◆ WORK TASK: In your answer, transcribe all of the data exactly.

◆ EXTRACTED MATERIAL:
══════════════════════════════
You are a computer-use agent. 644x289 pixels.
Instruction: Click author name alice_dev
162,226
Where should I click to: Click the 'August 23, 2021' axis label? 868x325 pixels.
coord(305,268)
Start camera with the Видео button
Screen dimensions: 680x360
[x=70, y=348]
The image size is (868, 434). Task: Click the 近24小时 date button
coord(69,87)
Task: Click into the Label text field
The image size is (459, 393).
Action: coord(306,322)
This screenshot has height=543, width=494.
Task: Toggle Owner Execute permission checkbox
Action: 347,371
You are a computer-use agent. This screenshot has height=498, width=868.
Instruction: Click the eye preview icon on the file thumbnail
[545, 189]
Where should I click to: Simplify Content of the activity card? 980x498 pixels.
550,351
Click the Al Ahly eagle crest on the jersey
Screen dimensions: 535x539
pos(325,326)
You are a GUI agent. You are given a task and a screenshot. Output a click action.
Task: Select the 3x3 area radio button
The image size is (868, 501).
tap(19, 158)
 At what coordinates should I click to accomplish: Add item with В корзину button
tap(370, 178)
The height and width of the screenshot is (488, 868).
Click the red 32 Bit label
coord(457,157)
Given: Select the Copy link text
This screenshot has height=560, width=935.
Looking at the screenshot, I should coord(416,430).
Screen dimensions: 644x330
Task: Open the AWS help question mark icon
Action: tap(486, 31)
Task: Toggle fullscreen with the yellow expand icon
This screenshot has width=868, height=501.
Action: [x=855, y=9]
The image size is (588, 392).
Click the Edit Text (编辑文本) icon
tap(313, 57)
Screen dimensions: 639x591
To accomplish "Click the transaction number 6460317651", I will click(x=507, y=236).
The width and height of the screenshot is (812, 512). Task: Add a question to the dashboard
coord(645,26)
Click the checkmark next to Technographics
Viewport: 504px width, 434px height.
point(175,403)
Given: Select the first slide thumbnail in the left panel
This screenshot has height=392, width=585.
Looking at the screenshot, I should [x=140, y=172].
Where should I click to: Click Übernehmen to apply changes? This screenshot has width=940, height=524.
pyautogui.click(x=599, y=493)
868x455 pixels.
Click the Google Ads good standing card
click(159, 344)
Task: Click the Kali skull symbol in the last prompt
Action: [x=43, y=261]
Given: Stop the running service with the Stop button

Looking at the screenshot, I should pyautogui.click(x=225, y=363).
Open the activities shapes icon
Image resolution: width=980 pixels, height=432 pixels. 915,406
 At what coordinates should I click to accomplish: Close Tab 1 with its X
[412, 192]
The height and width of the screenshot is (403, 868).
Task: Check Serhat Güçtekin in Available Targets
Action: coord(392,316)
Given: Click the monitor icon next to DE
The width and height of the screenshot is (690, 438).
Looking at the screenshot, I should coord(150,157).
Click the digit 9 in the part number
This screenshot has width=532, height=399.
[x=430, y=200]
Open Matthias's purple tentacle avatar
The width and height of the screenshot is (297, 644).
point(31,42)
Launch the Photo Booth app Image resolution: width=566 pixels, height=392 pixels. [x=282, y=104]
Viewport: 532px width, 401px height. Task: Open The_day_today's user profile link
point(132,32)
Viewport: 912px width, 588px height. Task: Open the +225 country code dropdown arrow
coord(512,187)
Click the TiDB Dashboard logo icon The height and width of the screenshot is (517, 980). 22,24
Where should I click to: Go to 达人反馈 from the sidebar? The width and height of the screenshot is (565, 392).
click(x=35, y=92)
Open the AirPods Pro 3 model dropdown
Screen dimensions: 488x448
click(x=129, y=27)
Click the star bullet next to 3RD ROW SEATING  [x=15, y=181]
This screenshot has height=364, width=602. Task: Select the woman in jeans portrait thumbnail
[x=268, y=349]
══════════════════════════════
◆ RESPONSE TO THIS TASK:
You are a computer-use agent. 644x289 pixels.
Instruction: Click author name alice_dev
162,226
Where should I click to: Click the 'August 23, 2021' axis label? 868x325 pixels.
coord(305,268)
Start camera with the Видео button
Screen dimensions: 680x360
[x=70, y=348]
The image size is (868, 434). Task: Click the 近24小时 date button
coord(69,87)
Task: Click into the Label text field
The image size is (459, 393).
Action: coord(306,322)
This screenshot has height=543, width=494.
Task: Toggle Owner Execute permission checkbox
Action: 347,371
You are a computer-use agent. This screenshot has height=498, width=868.
Instruction: Click the eye preview icon on the file thumbnail
[545, 189]
Where should I click to: Simplify Content of the activity card? 980x498 pixels.
550,351
Click the Al Ahly eagle crest on the jersey
Screen dimensions: 535x539
pos(325,326)
You are a GUI agent. You are given a task and a screenshot. Output a click action.
Task: Select the 3x3 area radio button
The image size is (868, 501).
tap(19, 158)
 At what coordinates should I click to accomplish: Add item with В корзину button
tap(370, 178)
The height and width of the screenshot is (488, 868).
Click the red 32 Bit label
coord(457,157)
Given: Select the Copy link text
This screenshot has height=560, width=935.
Looking at the screenshot, I should coord(416,430).
Screen dimensions: 644x330
Task: Open the AWS help question mark icon
Action: tap(486, 31)
Task: Toggle fullscreen with the yellow expand icon
This screenshot has width=868, height=501.
Action: [x=855, y=9]
The image size is (588, 392).
Click the Edit Text (编辑文本) icon
tap(313, 57)
Screen dimensions: 639x591
To accomplish "Click the transaction number 6460317651", I will click(x=507, y=236).
The width and height of the screenshot is (812, 512). Task: Add a question to the dashboard
coord(645,26)
Click the checkmark next to Technographics
Viewport: 504px width, 434px height.
point(175,403)
Given: Select the first slide thumbnail in the left panel
This screenshot has height=392, width=585.
Looking at the screenshot, I should [x=140, y=172].
Where should I click to: Click Übernehmen to apply changes? This screenshot has width=940, height=524.
pyautogui.click(x=599, y=493)
868x455 pixels.
Click the Google Ads good standing card
click(159, 344)
Task: Click the Kali skull symbol in the last prompt
Action: [x=43, y=261]
Given: Stop the running service with the Stop button

Looking at the screenshot, I should pyautogui.click(x=225, y=363).
Open the activities shapes icon
Image resolution: width=980 pixels, height=432 pixels. 915,406
 At what coordinates should I click to accomplish: Close Tab 1 with its X
[412, 192]
The height and width of the screenshot is (403, 868).
Task: Check Serhat Güçtekin in Available Targets
Action: coord(392,316)
Given: Click the monitor icon next to DE
The width and height of the screenshot is (690, 438).
Looking at the screenshot, I should coord(150,157).
Click the digit 9 in the part number
This screenshot has width=532, height=399.
[x=430, y=200]
Open Matthias's purple tentacle avatar
The width and height of the screenshot is (297, 644).
point(31,42)
Launch the Photo Booth app Image resolution: width=566 pixels, height=392 pixels. [x=282, y=104]
Viewport: 532px width, 401px height. Task: Open The_day_today's user profile link
point(132,32)
Viewport: 912px width, 588px height. Task: Open the +225 country code dropdown arrow
coord(512,187)
Click the TiDB Dashboard logo icon The height and width of the screenshot is (517, 980). 22,24
Where should I click to: Go to 达人反馈 from the sidebar? The width and height of the screenshot is (565, 392).
click(x=35, y=92)
Open the AirPods Pro 3 model dropdown
Screen dimensions: 488x448
click(x=129, y=27)
Click the star bullet next to 3RD ROW SEATING  [x=15, y=181]
This screenshot has height=364, width=602. Task: Select the woman in jeans portrait thumbnail
[x=268, y=349]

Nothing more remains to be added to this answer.